- **Requirements**
1 - According to the description index passage, how many entries does the DMOZ dataset contain?
2 - Rewrite everything in the description index passage from "Each query term" down to "those URLs' descriptions.", swapping "summary" for "synopsis".
3 - Write the next part of the description index passage, picking up after its last sentence.

- **Given text**

=====

Description Index: In order to identify and retrieve a set of descriptions that are the most similar (i.e. most relevant) to the context of the target, we indexed the entire DMOZ dataset [DMOZ]. The DMOZ dataset consists of about 4 million entries, each consisting of a 4-tuple [URL, Title, Description, Topic] (note that a single URL can be listed under multiple Topics, and as a consequence can be associated with more than one Title/Description). The target context obtained from the context extractor is mapped to a single large query which is built according to the following procedure:
Any token that appears in the target URL is filtered out, the intuition being that such tokens are very likely to bias the subsequent retrieval results towards unrelated sites.
Each query term is boosted according to its term-frequency (tf) in the context data
This query is submitted to the index which returns a ranked list of URLs (discarded), together with their associated descriptions (sample output), which are passed to the next component. At this stage the assumption is that the URL's returned by the index are matching TARGET_URL's context and are therefore similar to TARGET_URL. We then seek to generate a summary for TARGET_URL based on those URLs' descriptions.

=====

- **Recorded information**

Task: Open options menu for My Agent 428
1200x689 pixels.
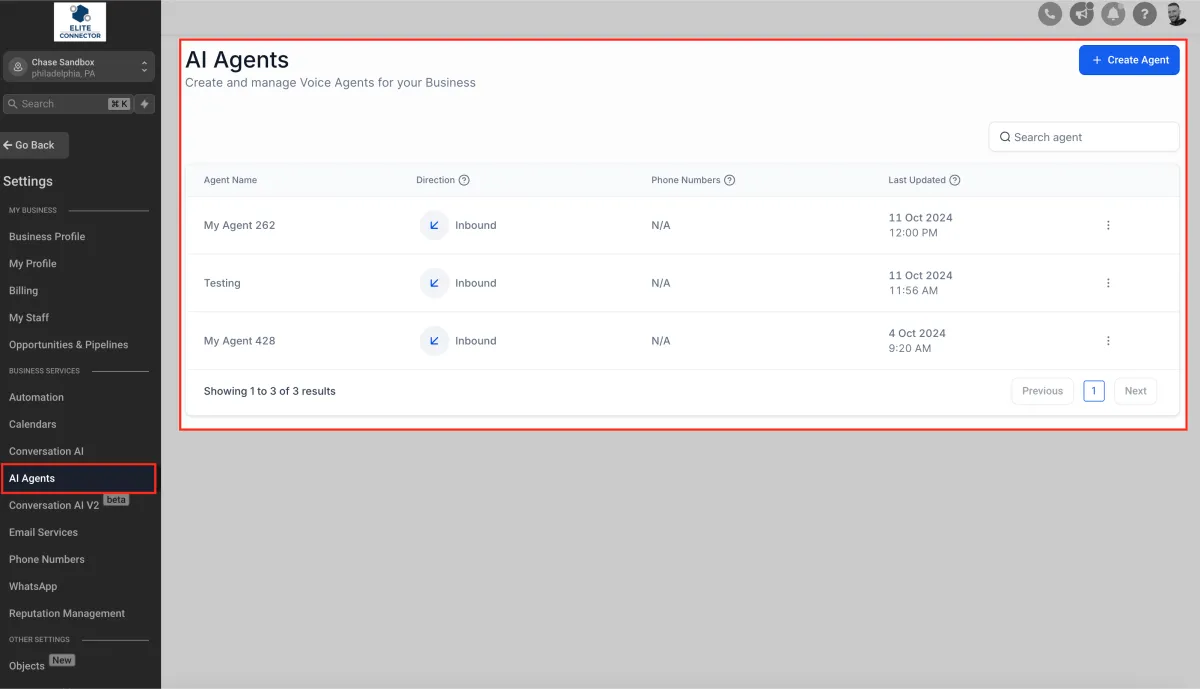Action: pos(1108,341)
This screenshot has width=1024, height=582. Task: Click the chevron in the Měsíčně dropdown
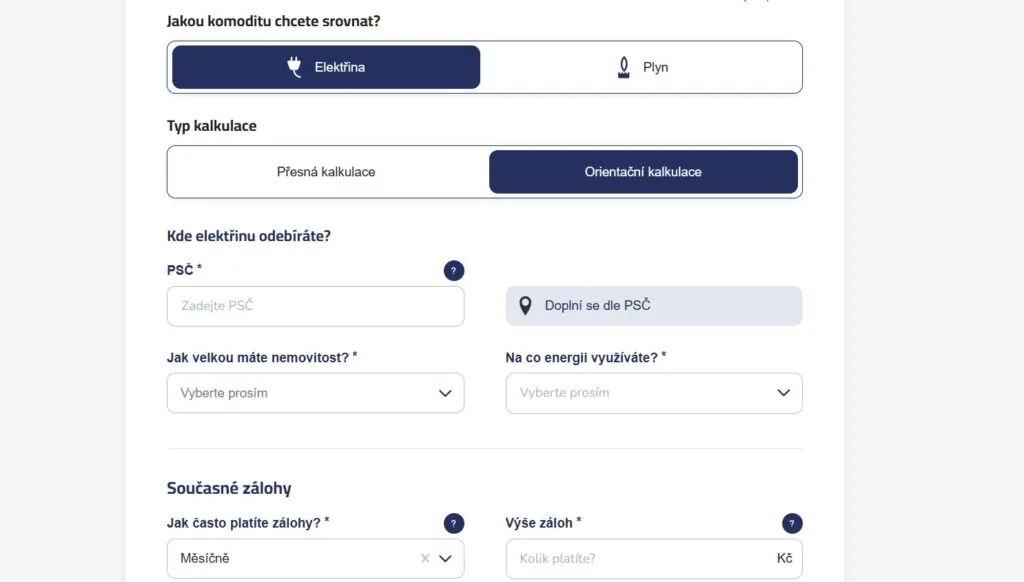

=====

- **Task-by-task outputs**
1 - About 4 million entries.

2 -
Each query term is boosted according to its term-frequency (tf) in the context data
This query is submitted to the index which returns a ranked list of URLs (discarded), together with their associated descriptions (sample output), which are passed to the next component. At this stage the assumption is that the URL's returned by the index are matching TARGET_URL's context and are therefore similar to TARGET_URL. We then seek to generate a synopsis for TARGET_URL based on those URLs' descriptions.

3 -
Although we are currently limiting ourselves to DMOZ descriptions, this part of the system can be readily extended to support additional sources of descriptive content, such as meta-descriptions (i.e. descriptions that are directly embedded in Web-documents by their authors.)
Sentence Clusterer: The descriptions returned at the previous stage may not belong to a single theme (as defined in [Barzilay2005]), which can be caused either by limited or noisy context data or simply by a lack of related URLs in the description index. In order to be able to extract the common backbone from a group of descriptions it is important that those descriptions be comparable (strongly dissimilar descriptions may introduce a significant amount of noise in the fusion process presented below and therefore we choose to apply the fusion algorithm only to homogeneous description clusters). To this end we perform similarity-based string clustering. We don’t know a-priori how many clusters should be created and therefore we use a parametric clustering algorithm where the maximum cluster diameter is the minimum expected similarity between any two descriptions belonging to the same cluster. The key issue in tuning our clusterer is to find the minimum similarity that causes fairly similar descriptions to be grouped together, while separating completely unrelated strings. We find that a fairly low similarity threshold actually works well in order to produce homogeneous description theme clusters. A potential future development will be the introduction of a parameter-free clustering algorithm. A sample output of the clusters output by this component is presented in Figure 3.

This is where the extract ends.